Nitrogen is tervalent, carbon, is quadrivalent. I have here some models illustrating
this; standard ball and stick models. H2O, NH3, CH4.
Many, much of the development of chemistry during the last hundred years has been
the result of the development of chemical structure theory. Chemists have learned
how to arrange the valence bonds in a drawing, a structural formula of a substance.

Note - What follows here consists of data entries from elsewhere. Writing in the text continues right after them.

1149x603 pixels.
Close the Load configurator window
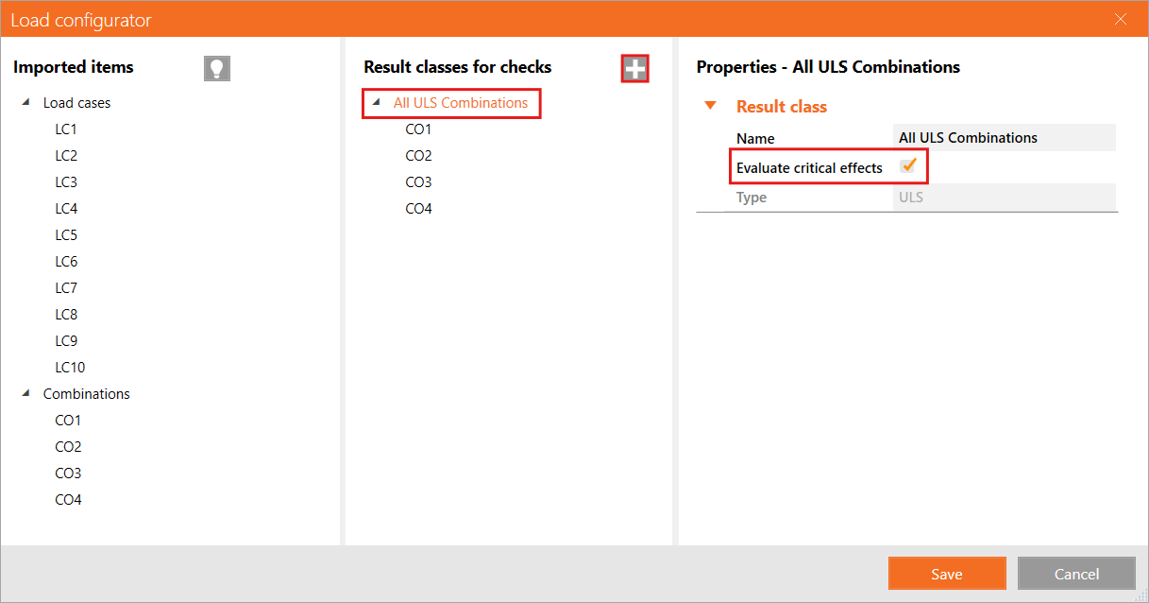pos(1121,20)
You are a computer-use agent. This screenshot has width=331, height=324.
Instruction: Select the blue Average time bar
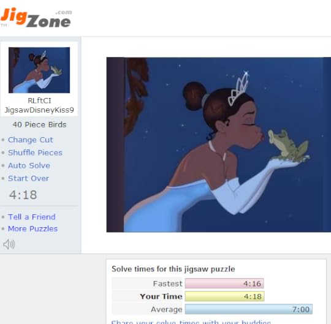(x=249, y=309)
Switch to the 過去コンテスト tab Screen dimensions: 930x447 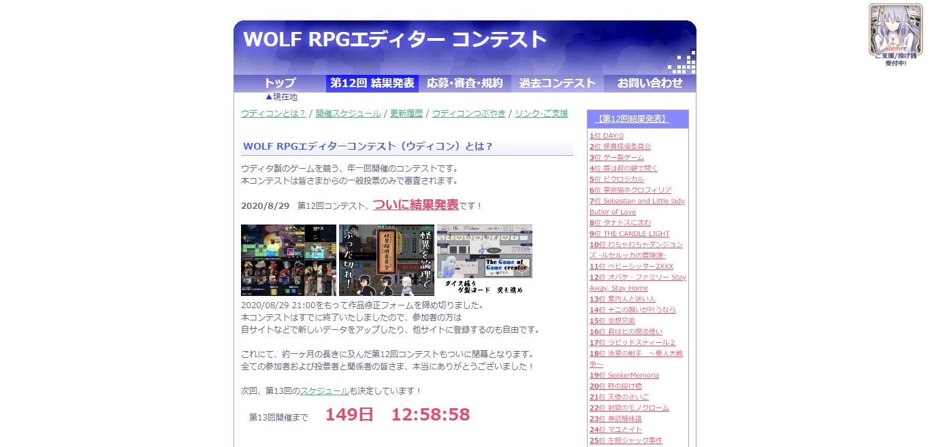[x=558, y=83]
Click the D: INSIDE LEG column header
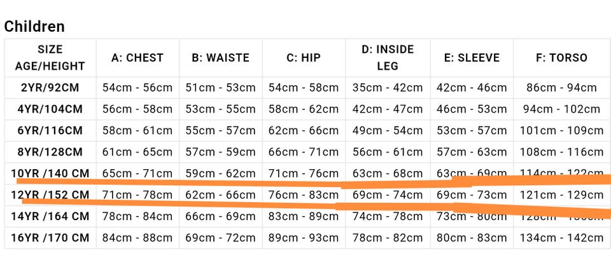 click(387, 57)
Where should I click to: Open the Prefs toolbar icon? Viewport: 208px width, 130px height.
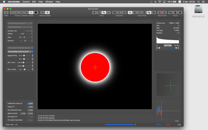6,13
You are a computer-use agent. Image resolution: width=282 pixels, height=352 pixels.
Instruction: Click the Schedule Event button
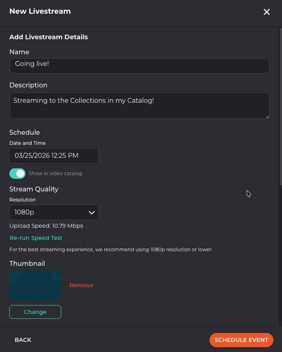click(241, 340)
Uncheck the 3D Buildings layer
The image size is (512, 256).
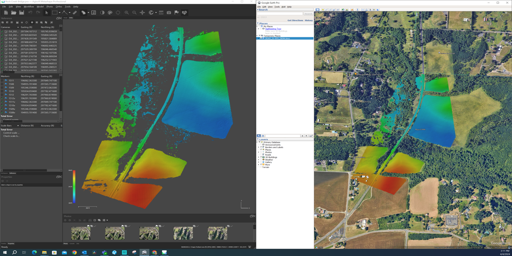[261, 157]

But it has been found that the problem is really not a completely simple one. The
idea of valence in the old-fashioned, rather vague form, has been found to be unsatisfactory
and during recent decades, especially in the period beginning about 1916, this concept
of valence has been replaced by several more precise concepts. The concept of ionic
valence, the concept of covalence, of metallic valence, of some others too that have
less general significance. In order to understand these more precise concepts of
valence, we have to know something about the electronic structure of atoms.

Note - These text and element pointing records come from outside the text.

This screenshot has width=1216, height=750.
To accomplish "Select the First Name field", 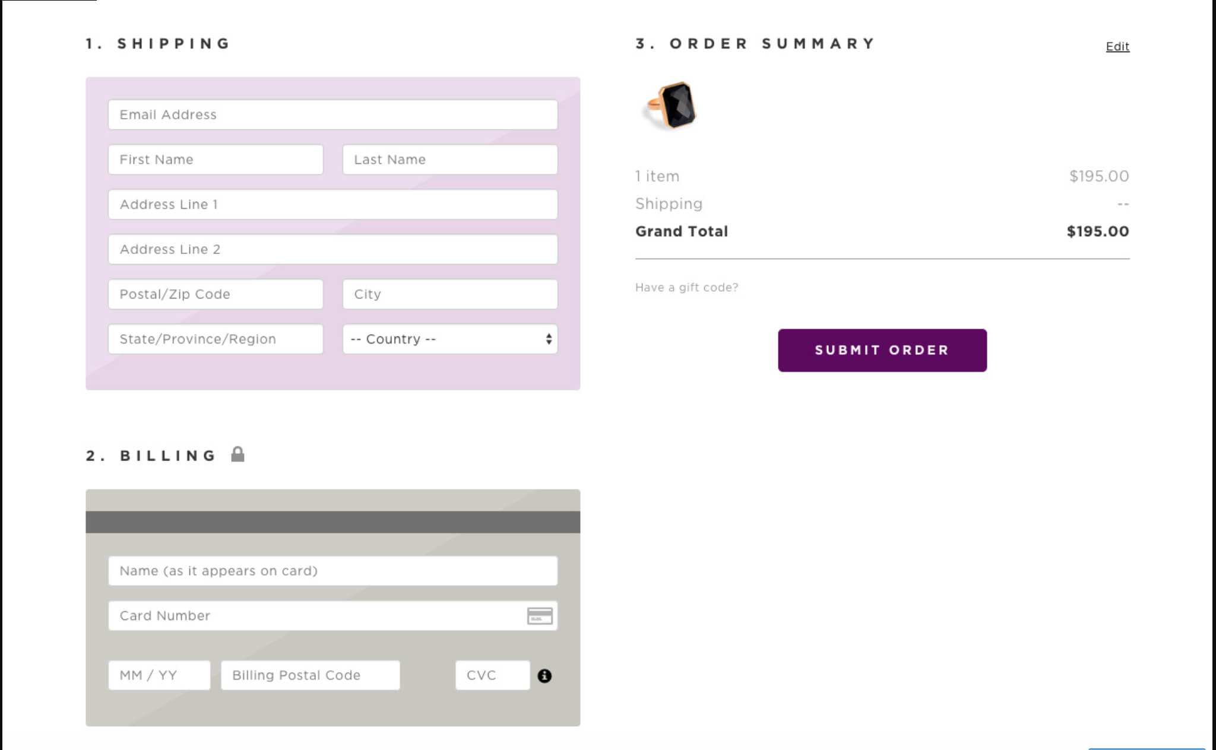I will pos(215,159).
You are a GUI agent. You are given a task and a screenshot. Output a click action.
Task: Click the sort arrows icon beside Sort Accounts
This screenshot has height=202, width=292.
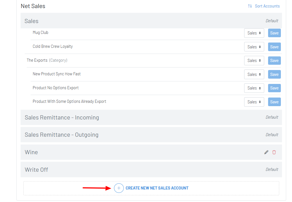(250, 6)
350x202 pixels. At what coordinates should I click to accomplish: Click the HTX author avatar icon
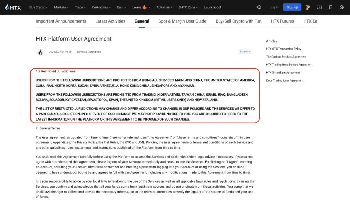[41, 52]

Let us start out with a discussion of ionic valence. Here we have the periodic system
of the elements. The elements are arranged in order of their atomic numbers. Hydrogen,
the simplest atom, consists of a nucleus with electric charge plus-one in electronic
units, and a single electron outside of the nucleus. Helium has two electrons outside
of the nucleus with charge plus-two. Lithium has three electrons outside of a nucleus
with charge plus-three and so on. Neon, here, has ten electrons surrounding a nucleus
with charge plus-ten.
Now, the electronic structures characteristic of two electrons as in helium, ten electrons
as in neon, are especially stable. This is the reason that helium and neon do not
form chemical compounds of the ordinary sort in the way that hydrogen, lithium and
other elements form chemical compounds. The third electron on lithium is held only
loosely by the atom. It is easy to pull that electron away from the lithium atom.

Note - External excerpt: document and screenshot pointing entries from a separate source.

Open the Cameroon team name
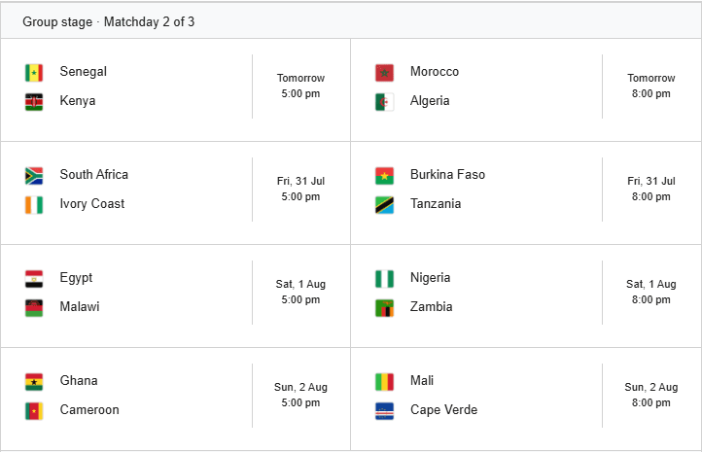Image resolution: width=702 pixels, height=452 pixels. [x=89, y=409]
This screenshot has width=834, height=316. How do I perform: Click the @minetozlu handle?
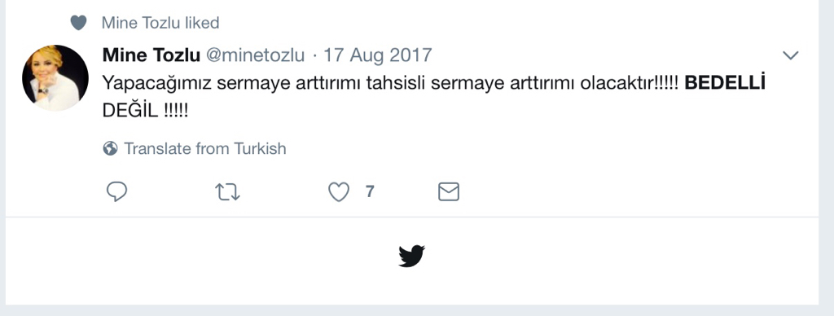click(x=255, y=55)
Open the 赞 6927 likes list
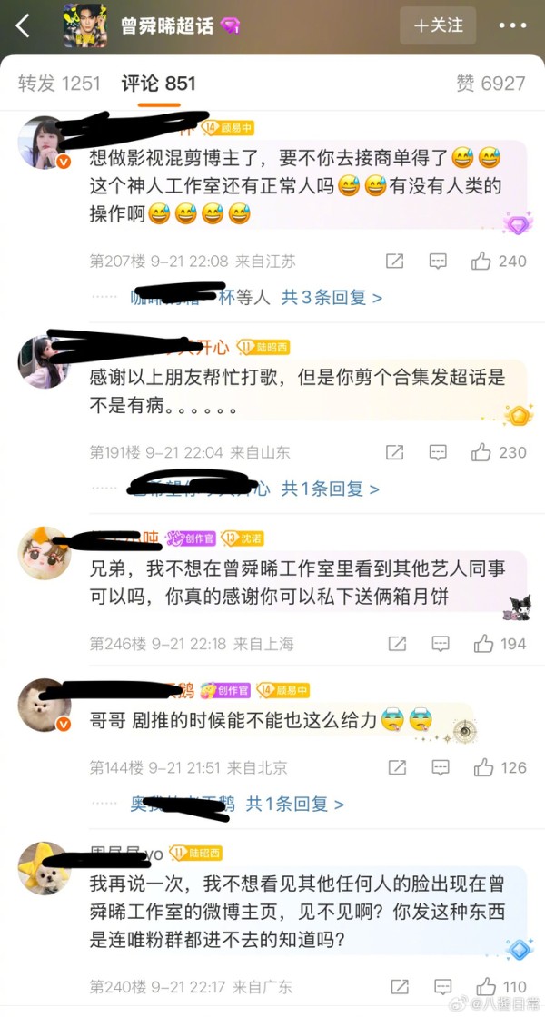The image size is (545, 1017). tap(491, 84)
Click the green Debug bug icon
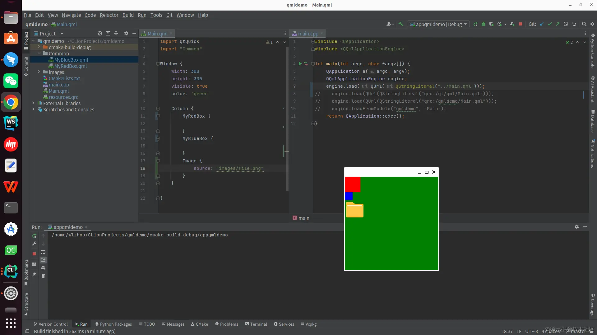597x335 pixels. pyautogui.click(x=483, y=24)
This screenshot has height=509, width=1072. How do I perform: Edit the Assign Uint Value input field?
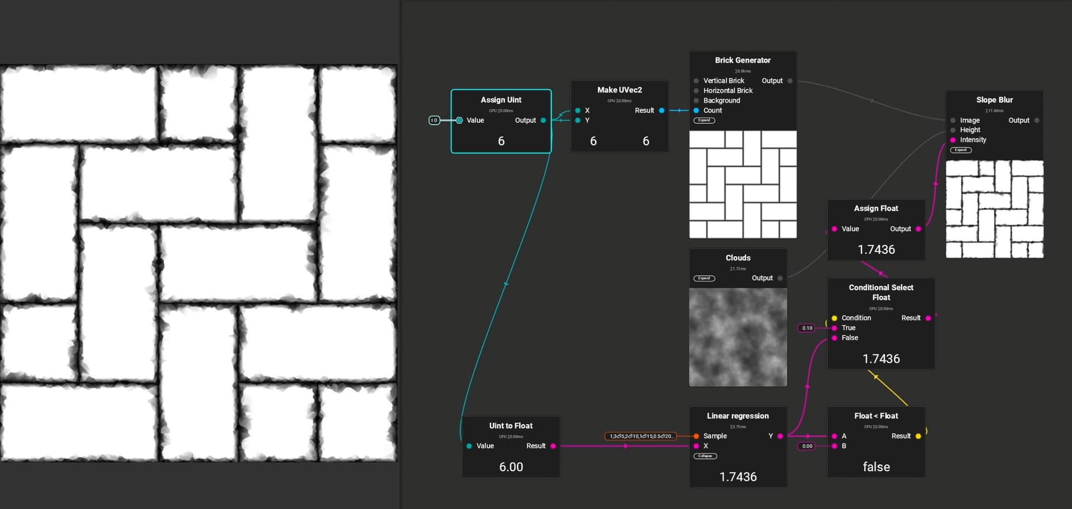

Moreover, fluorine, with nine electrons, has a considerable affinity for an additional
electron. It can pick up an electron. The result of this is that if lithium metal
and fluorine gas come together, there is a vigorous chemical reaction that leads to
the formation of the salt, lithium fluoride.
The structure of lithium fluoride is the following one: lithium has lost one electron,
become the lithium ion with the same number of electrons as helium. Fluorine has
gained one electron, and become the fluoride ion with the same number of electrons
as neon. Then, there is the electrostatic attraction between these ions of opposite
electric charge – the same sort of attraction that operates between two pith balls,
one of which has a positive charge and one a negative charge – between any two objects
that have electric charges of opposite sign. It is this strong electric attraction
between the ions, the lithium ion and the fluoride ion, that holds these ions together
and the lithium fluoride gas molecule, which you obtain at high temperatures when
lithium fluoride is strongly heated, or in the lithium fluoride crystal.